# Athearn AMD 103 Phase V



## Amtrak Kid (Jan 17, 2005)

For the past year I have been modeling the LSL but I havent seen a phase iv AMD 103 pull that train in years. Anyone know where I can get a Phase V loco without buying a pack with superliners??!!


----------



## Viewliner (Jan 17, 2005)

eBay.

Horizons bought Athearn, so it won't be making the P42s for Walthers anymore. Walthers owns the rights to use the Amtrak logo.


----------



## mlrr (Jan 21, 2005)

There's a few listed on eBay now as a matter of fact. I think 184 and 146, low and high striipe respectively.

The prices tend to go pretty high so be prepared to dig deep.

Also, since the loco and passenger cars in the train set from Walthers do come in seperate boxes (inside the big box of course) you can always entertain the idea of possibly buying the set and selling off the stuff you don't need from the set.

Trainworld is selling the set for around $175 or so.


----------



## Alex (Jan 22, 2006)

I actually happened to purchase #163 a few years back, and then the trainset with #184 Still brand new in box never opened, and then this year I bought another trainset with #204 inside. I actually needed the superliners, so buying the sets werent really the issue.

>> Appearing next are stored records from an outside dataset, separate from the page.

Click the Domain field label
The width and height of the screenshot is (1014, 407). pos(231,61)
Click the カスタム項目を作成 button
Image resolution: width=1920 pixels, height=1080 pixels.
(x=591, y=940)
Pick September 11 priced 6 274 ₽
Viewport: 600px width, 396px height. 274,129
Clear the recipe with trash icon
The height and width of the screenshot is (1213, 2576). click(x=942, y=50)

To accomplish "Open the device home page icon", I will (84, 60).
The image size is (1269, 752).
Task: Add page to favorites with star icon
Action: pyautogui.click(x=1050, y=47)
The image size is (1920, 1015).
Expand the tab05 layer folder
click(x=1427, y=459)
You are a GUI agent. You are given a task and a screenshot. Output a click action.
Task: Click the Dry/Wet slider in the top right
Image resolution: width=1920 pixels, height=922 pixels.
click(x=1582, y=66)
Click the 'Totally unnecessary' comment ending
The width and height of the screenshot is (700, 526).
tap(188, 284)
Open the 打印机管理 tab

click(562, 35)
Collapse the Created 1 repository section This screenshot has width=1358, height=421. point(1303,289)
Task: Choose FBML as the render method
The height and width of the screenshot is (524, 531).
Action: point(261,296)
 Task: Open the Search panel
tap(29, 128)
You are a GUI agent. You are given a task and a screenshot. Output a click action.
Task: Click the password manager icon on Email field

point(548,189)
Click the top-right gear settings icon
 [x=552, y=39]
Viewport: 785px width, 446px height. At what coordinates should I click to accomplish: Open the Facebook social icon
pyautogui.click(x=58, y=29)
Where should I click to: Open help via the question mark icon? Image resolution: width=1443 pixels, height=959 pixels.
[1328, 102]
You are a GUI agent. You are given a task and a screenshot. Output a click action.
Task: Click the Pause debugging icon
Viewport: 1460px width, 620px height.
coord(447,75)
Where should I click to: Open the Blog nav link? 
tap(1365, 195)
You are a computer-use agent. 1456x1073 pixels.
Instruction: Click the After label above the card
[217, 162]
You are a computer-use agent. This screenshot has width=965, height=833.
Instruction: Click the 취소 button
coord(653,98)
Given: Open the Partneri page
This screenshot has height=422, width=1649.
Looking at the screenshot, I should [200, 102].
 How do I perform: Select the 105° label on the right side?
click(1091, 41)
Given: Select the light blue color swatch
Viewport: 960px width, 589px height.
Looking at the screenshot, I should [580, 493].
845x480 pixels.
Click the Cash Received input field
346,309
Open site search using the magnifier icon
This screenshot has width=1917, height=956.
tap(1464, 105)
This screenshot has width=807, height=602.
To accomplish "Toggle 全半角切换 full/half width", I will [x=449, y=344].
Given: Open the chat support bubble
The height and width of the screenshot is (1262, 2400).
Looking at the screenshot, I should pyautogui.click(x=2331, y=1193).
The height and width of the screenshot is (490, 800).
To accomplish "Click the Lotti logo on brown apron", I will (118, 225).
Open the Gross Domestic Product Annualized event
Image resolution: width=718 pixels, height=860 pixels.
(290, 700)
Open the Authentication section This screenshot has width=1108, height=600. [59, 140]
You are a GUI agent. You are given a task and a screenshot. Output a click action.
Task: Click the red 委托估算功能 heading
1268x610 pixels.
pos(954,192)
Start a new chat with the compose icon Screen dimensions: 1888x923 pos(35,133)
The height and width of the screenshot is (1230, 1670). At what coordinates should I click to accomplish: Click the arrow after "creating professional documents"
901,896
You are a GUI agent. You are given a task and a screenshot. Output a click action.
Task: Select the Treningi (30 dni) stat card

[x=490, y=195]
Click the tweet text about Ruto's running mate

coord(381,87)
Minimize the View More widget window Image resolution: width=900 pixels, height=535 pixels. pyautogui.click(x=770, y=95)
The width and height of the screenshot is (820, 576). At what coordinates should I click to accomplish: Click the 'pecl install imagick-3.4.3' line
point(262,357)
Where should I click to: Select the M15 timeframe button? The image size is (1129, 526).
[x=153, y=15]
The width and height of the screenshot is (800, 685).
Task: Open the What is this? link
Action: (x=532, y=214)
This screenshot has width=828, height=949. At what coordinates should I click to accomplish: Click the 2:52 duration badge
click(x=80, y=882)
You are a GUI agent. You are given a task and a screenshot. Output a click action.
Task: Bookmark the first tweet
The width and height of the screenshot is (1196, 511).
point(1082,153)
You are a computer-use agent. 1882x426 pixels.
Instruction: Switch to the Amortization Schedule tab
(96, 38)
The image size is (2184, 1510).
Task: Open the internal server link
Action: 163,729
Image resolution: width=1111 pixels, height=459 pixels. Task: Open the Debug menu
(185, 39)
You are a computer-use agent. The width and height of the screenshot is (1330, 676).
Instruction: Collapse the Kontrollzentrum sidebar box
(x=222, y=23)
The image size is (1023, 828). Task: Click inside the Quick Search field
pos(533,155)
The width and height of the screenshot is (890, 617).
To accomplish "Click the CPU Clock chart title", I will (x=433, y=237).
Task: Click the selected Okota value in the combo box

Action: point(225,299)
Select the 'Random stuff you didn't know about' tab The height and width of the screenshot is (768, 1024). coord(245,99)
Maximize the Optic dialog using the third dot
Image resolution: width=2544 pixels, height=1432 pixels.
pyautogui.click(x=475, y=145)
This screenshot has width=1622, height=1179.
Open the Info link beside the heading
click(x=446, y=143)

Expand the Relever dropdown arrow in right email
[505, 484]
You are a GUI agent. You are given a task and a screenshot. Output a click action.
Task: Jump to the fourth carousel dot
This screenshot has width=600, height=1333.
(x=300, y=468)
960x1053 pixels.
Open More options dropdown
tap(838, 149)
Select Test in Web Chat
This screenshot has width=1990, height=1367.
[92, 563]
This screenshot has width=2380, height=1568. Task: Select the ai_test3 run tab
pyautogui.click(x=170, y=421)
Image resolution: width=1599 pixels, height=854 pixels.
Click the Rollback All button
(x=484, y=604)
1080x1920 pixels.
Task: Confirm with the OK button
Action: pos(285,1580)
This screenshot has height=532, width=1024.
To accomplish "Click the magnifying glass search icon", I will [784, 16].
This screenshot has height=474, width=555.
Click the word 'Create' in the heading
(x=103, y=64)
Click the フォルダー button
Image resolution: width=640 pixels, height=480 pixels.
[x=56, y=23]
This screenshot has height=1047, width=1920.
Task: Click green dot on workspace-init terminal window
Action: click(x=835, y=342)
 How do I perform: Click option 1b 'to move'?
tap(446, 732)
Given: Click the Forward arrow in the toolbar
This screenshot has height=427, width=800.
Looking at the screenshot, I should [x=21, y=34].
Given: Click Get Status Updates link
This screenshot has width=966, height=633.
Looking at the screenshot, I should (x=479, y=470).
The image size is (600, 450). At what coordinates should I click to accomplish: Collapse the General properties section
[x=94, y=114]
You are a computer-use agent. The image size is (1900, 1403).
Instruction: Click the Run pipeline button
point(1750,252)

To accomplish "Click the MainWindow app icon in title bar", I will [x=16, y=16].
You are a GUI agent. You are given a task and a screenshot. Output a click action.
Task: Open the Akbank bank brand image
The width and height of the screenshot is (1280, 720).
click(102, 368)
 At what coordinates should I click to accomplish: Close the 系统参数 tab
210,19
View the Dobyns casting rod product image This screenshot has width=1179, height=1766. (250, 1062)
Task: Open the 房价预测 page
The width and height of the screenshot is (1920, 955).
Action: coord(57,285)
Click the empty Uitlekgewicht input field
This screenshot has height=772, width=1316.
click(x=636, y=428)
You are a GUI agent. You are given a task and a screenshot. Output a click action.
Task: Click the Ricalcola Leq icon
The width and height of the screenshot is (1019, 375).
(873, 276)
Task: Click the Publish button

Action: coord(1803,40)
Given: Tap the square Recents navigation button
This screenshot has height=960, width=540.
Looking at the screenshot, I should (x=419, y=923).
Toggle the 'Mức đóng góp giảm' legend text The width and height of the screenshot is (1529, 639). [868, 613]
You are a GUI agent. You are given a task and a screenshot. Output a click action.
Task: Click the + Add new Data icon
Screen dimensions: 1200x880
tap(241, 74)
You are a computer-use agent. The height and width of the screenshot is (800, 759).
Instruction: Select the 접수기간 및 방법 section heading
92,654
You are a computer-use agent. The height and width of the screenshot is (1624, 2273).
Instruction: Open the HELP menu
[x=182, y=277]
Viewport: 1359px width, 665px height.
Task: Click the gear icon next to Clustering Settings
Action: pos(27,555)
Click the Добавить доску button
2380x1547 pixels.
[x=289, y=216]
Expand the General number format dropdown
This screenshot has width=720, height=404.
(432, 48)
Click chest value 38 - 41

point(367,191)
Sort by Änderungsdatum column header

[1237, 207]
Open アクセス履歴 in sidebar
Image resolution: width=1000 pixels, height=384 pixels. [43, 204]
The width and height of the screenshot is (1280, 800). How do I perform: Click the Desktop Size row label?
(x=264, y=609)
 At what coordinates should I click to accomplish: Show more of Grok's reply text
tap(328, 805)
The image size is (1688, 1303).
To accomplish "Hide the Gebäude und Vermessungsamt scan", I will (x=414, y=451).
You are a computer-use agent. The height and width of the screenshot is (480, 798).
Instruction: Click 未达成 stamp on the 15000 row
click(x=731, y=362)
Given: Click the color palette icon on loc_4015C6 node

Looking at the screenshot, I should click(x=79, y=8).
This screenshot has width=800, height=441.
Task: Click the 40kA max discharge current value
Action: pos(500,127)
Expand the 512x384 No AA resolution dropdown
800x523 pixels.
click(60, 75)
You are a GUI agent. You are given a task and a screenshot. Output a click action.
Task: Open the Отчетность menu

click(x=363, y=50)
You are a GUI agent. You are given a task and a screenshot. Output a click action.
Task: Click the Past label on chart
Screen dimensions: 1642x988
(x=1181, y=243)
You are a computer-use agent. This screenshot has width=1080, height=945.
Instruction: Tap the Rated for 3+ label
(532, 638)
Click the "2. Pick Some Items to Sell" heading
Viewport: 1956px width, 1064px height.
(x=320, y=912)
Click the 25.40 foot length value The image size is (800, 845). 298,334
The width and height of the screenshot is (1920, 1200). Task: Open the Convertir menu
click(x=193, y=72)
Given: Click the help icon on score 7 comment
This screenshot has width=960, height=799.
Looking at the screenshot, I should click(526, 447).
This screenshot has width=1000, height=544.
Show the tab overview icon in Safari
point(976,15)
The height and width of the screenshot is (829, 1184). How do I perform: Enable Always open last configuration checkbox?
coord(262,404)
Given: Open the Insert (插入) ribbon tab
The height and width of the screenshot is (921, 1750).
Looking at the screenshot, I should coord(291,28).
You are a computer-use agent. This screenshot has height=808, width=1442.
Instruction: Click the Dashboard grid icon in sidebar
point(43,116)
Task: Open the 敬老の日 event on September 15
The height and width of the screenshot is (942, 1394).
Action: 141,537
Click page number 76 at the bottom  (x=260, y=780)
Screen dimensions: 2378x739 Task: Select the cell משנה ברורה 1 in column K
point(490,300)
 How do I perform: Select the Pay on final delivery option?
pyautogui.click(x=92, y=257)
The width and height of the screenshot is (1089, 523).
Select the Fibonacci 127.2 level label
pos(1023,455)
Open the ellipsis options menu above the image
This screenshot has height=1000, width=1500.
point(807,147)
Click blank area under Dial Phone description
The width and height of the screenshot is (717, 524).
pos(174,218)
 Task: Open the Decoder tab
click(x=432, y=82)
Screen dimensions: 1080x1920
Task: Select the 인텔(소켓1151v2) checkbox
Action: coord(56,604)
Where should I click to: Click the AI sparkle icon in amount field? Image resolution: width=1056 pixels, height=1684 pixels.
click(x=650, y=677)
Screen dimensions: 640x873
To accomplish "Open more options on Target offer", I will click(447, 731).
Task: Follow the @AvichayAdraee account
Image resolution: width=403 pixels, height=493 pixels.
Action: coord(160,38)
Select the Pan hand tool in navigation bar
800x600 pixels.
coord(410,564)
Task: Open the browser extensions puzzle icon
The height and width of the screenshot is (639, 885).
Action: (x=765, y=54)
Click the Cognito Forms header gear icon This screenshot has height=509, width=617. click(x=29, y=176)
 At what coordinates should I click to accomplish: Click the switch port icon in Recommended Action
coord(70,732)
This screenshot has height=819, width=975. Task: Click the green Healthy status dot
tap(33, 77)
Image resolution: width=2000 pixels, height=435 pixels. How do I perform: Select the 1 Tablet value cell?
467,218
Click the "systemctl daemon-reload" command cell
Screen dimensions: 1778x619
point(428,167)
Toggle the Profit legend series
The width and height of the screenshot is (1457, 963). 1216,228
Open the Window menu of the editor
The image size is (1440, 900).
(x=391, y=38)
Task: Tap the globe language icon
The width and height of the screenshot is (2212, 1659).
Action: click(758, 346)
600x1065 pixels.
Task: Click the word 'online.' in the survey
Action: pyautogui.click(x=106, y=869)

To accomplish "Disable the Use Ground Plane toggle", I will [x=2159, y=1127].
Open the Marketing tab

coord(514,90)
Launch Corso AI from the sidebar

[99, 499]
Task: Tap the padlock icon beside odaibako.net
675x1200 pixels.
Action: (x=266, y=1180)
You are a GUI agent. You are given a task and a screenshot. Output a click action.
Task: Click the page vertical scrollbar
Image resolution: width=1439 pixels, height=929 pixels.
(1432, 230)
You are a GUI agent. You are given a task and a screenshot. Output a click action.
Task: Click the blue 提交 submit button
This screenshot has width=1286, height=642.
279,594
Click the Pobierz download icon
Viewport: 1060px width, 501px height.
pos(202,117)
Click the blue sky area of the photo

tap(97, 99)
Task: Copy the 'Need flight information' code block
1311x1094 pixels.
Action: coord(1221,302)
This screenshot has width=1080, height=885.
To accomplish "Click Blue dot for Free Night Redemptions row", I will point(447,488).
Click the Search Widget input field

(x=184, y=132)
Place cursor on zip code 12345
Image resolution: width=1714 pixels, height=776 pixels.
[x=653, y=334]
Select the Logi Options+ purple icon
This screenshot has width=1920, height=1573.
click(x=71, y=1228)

I am thinking about keeping #184 in its box until it gets very hard to find, and possibly sell it in a few years or keep it.


----------



## Alex (Jan 22, 2006)

Sorry, I meant #207 inside.


----------



## AMTRAK-P42 (Jan 24, 2006)

Alex said:


> Sorry, I meant #207 inside.


Yea I was lucky enough to score #207, my fav. unit coincidently, on ebay when somebody was splitting up a set.


----------



## AmtrakFan (Jan 24, 2006)

Good News Athrean just came out with 2 New P42's in Phase V 7 and 47. I was able to get 7.


----------